Friday, February 22, 2008

Drug Courts Work

My good friend Jeff is the Director of the Drug Court in Cville. He has invited me numerous times to come to the graduations of the program. I have not taken him up on it, mostly because I have a conflict at 8:30 in the morning on those days. He tells me, and others have told me as well HOW great these graduations are because of the long road the graduates have traveled.

I also saw Judge Hogshire and Jeff at two presentations about the drug courts this year- the Bar Association and the Dem Breakfast.

Participants in the program have random and frequent drug tests the whole time in the program (12-24 month average- longer than the prison term they would have served). The participant must have a job and take care of their responsibilities (child support) and attend multiple meetings/classes a week to ascertain progress and learn new skills.

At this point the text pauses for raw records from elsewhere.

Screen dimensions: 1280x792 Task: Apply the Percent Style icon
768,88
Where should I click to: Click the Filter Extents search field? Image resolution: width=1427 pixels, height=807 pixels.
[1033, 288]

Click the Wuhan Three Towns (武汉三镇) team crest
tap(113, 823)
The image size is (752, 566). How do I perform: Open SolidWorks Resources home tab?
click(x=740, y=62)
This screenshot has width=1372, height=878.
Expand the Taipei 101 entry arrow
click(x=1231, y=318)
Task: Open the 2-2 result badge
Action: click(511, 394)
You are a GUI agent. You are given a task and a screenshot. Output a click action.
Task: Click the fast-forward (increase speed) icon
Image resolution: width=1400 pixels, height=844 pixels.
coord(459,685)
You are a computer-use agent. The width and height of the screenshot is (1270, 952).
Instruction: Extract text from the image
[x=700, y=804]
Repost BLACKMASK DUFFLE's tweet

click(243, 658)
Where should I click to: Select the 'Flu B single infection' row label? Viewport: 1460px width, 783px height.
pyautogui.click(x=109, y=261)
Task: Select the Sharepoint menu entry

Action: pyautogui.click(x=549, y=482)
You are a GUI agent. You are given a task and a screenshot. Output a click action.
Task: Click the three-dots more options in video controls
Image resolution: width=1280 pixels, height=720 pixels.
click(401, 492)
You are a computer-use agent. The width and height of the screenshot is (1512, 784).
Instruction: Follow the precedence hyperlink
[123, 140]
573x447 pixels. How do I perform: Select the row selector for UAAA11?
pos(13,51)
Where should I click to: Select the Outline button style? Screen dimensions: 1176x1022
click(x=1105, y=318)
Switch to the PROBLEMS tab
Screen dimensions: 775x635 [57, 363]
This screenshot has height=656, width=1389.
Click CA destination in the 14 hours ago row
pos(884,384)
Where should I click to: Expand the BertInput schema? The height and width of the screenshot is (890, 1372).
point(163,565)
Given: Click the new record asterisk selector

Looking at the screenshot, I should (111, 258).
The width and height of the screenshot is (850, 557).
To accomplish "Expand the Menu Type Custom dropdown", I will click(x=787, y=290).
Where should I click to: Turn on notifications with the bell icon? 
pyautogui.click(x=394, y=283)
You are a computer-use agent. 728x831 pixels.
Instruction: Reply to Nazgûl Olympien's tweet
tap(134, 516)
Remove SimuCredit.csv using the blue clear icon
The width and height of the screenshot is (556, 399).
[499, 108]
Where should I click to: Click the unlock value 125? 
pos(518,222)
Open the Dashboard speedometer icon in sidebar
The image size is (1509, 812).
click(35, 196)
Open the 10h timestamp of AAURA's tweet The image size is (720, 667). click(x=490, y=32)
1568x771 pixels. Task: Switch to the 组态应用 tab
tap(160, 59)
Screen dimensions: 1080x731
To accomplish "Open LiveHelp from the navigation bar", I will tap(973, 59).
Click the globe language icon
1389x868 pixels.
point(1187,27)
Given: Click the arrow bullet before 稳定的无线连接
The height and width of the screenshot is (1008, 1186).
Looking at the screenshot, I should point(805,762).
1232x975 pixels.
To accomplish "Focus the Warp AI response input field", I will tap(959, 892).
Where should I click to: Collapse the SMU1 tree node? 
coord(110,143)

Drug Courts are not a free pass to go back to a life of crime. Given the limited funding of the program and the regular threats of cuts to the program, the courts continue to impress and graduate productive citizens. Can that be said for most regional jails? What are we trying to prove by warehousing everyone in prison? I am unsure why the House of Delegates took the money out of the budget for this valuable program- it reeks of political expediency ("we are so tough on crime we will let nonviolent drug criminals go to jail at a greater expense than these drug courts").

I pray cooler heads prevail and drug court programming is restored to the budget through the conferee process. Del. Rob Bell has never attended a graduation and likes to have his head in the sand about the issue while slashing the budget, if you are in his district, let him know drug courts work and should not be a political football.